━━━ Text section ━━━

CodeQL documentation

Types

QL is a statically typed language, so each variable must have a declared type.

A type is a set of values. For example, the type int is the set of integers. Note that a value can belong to more than one of these sets, which means that it can have more than one type.

The kinds of types in QL are primitive types, classes, character types, class domain types, algebraic datatypes, type unions, and database types.

Primitive types

These types are built in to QL and are always available in the global namespace, independent of the database that you are querying.

  1. boolean: This type contains the values true and false.
  2. float: This type contains 64-bit floating point numbers, such as 6.28 and -0.618.
  3. int: This type contains 32-bit two’s complement integers, such as -1 and 42.
  4. string: This type contains finite strings of 16-bit characters.
  5. date: This type contains dates (and optionally times).

QL has a range of built-in operations defined on primitive types. These are available by using dispatch on expressions of the appropriate type. For example, 1.toString() is the string representation of the integer constant 1. For a full list of built-in operations available in QL, see the section on built-ins in the QL language specification.

Classes

You can define your own types in QL. One way to do this is to define a class.

Classes provide an easy way to reuse and structure code. For example, you can:

A class in QL doesn’t “create” a new object, it just represents a logical property. A value is in a particular class if it satisfies that logical property.

Defining a class

To define a class, you write:

  1. The keyword class.
  2. The name of the class. This is an identifier starting with an uppercase letter.
  3. The supertypes that the class is derived from via extends and/or instanceof
  4. The body of the class, enclosed in braces.

━━━

◆ **Set exercise 1**:
Reproduce word for word the part of the passage on QL types between "The kinds of" and "(and optionally times).", inclusive.
◆ **Set exercise 2**:
Carry the passage on QL types forward from the point where it stops.

━━━ Extracted material ━━━

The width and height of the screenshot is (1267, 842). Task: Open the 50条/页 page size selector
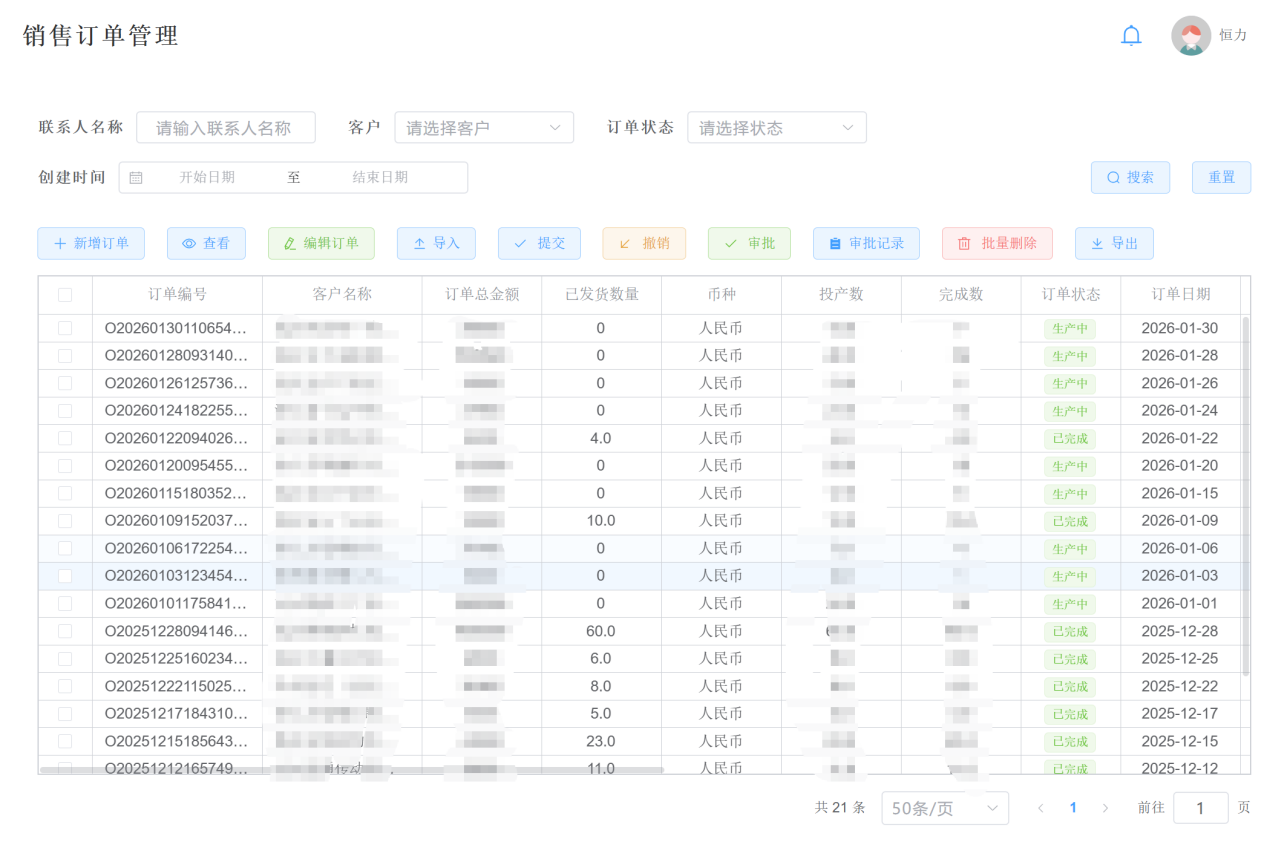point(944,808)
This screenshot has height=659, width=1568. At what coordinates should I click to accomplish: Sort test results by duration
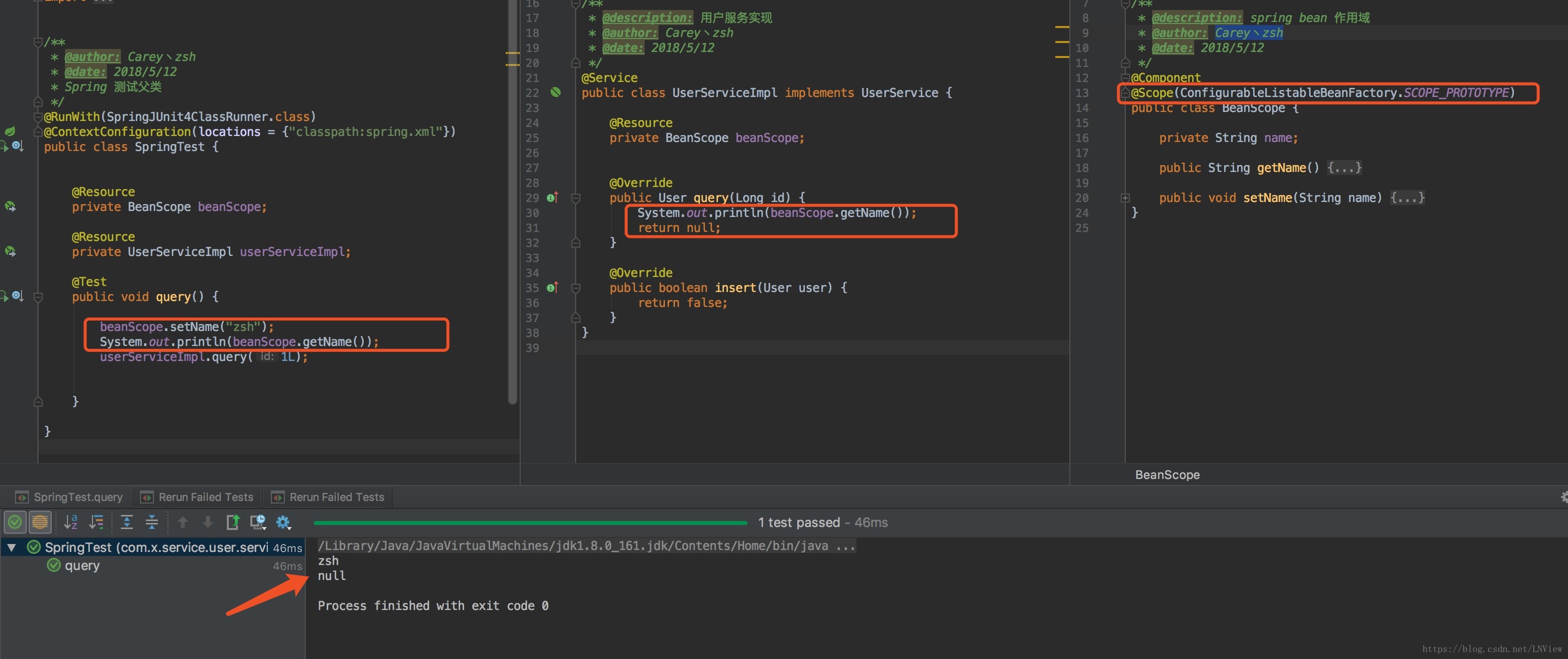click(x=96, y=522)
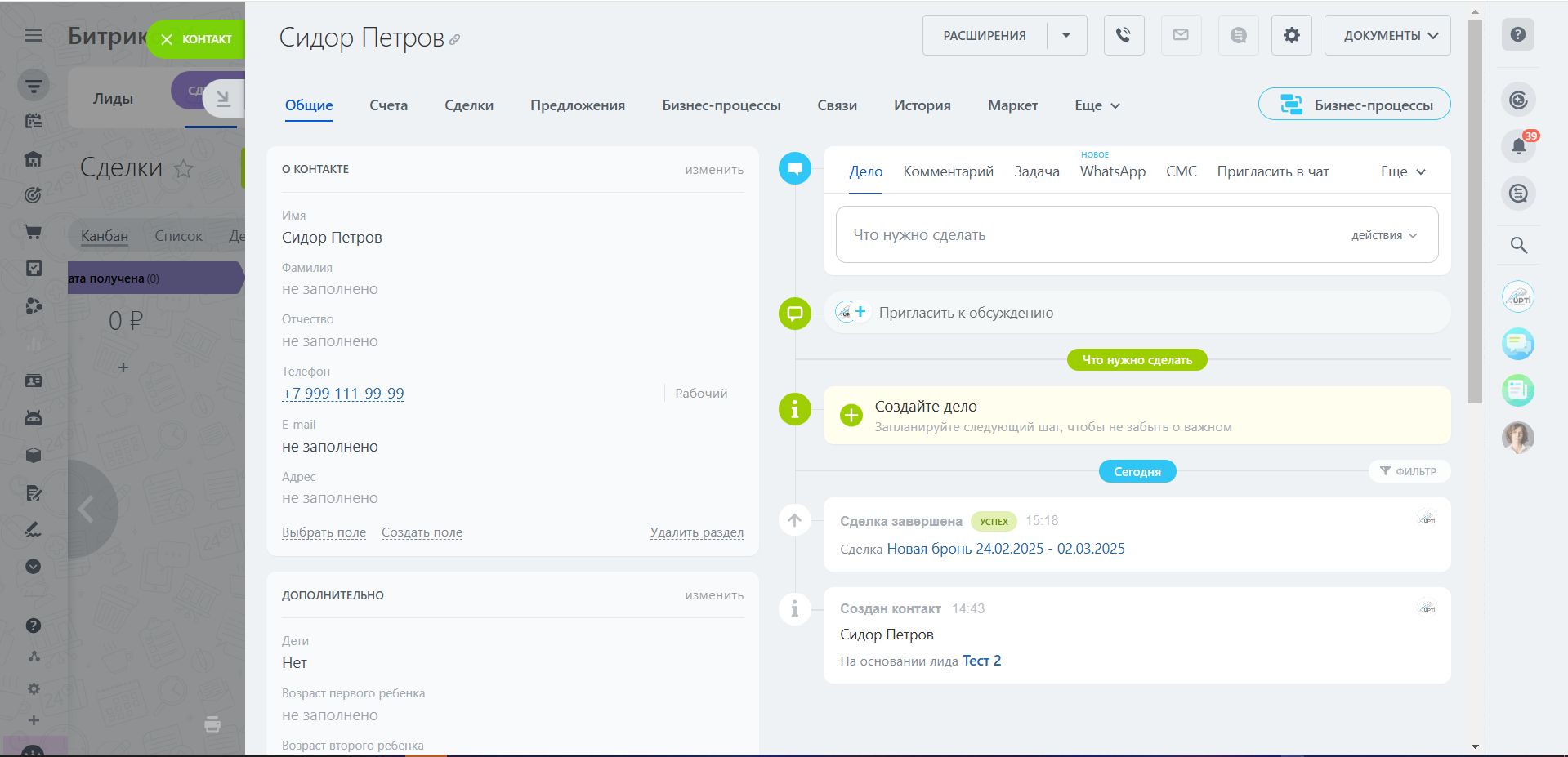This screenshot has width=1568, height=757.
Task: Open the ДОКУМЕНТЫ dropdown
Action: (x=1387, y=35)
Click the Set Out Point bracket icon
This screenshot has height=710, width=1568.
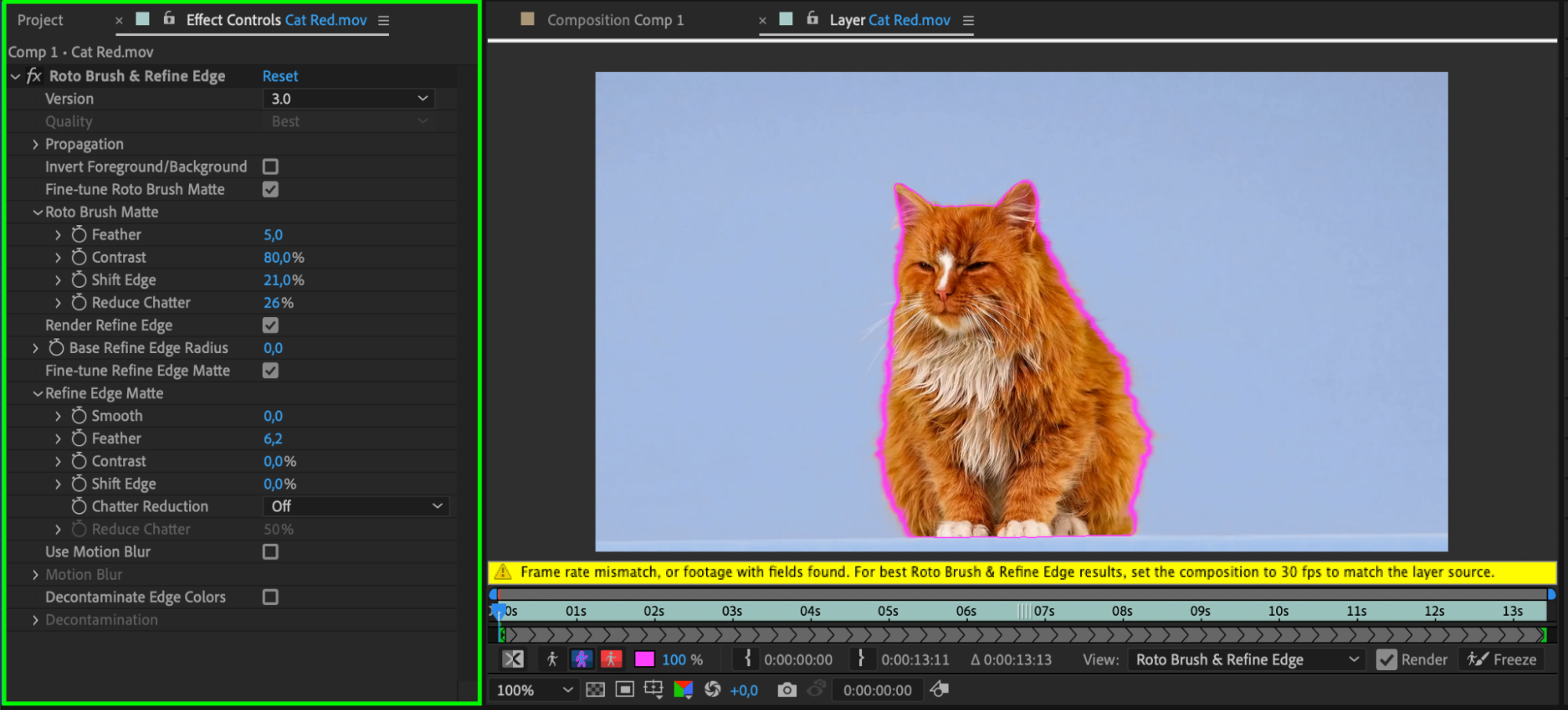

━━━

◆ **Reply 1**:
The kinds of types in QL are primitive types, classes, character types, class domain types, algebraic datatypes, type unions, and database types.

Primitive types

These types are built in to QL and are always available in the global namespace, independent of the database that you are querying.

  1. boolean: This type contains the values true and false.
  2. float: This type contains 64-bit floating point numbers, such as 6.28 and -0.618.
  3. int: This type contains 32-bit two’s complement integers, such as -1 and 42.
  4. string: This type contains finite strings of 16-bit characters.
  5. date: This type contains dates (and optionally times).

◆ **Reply 2**:
For example:

class OneTwoThree extends int {
  OneTwoThree() { // characteristic predicate
    this = 1 or this = 2 or this = 3
  }

  string getAString() { // member predicate
    result = "One, two or three: " + this.toString()
  }

  predicate isEven() { // member predicate
    this = 2
  }
}

This defines a class OneTwoThree, which contains the values 1, 2, and 3. The characteristic predicate captures the logical property of “being one of the integers 1, 2, or 3.”

OneTwoThree extends int, that is, it is a subtype of int. A class in QL must always have at least one supertype. Supertypes that are referenced with the extends keyword are called the base types of the class. The values of a class are contained within the intersection of the supertypes (that is, they are in the class domain type). A class inherits all member predicates from its base types.

A class can extend multiple types. For more information, see “Multiple inheritance.” A class can extend final types (or final aliases of types), see “Final extensions.” Classes can also specialise other types without extending the class interface via instanceof, see “Non-extending subtypes.”.

To be valid, a class:
  • Must not extend itself.
  • Must not (transitively) extend a non-final type and a final alias of that same type.
  • Must not extend types that are incompatible. For more information, see “Type compatibility.”

You can also annotate a class. See the list of annotations available for classes.

Class bodies

The body of a class can contain:

When you define a class, that class also inherits all non-private member predicates and fields from its supertypes.

Depending on whether they are final, you can override or shadow those predicates and fields to give them a more specific definition.

Characteristic predicates

These are predicates defined inside the body of a class. They are logical properties that use the variable this to restrict the possible values in the class.

Member predicates

These are predicates that only apply to members of a particular class. You can call a member predicate on a value. For example, you can use the member predicate from the above class:

1.(OneTwoThree).getAString()

This call returns the result "One, two or three: 1".

The expression (OneTwoThree) is a cast. It ensures that 1 has type OneTwoThree instead of just int. Therefore, it has access to the member predicate getAString().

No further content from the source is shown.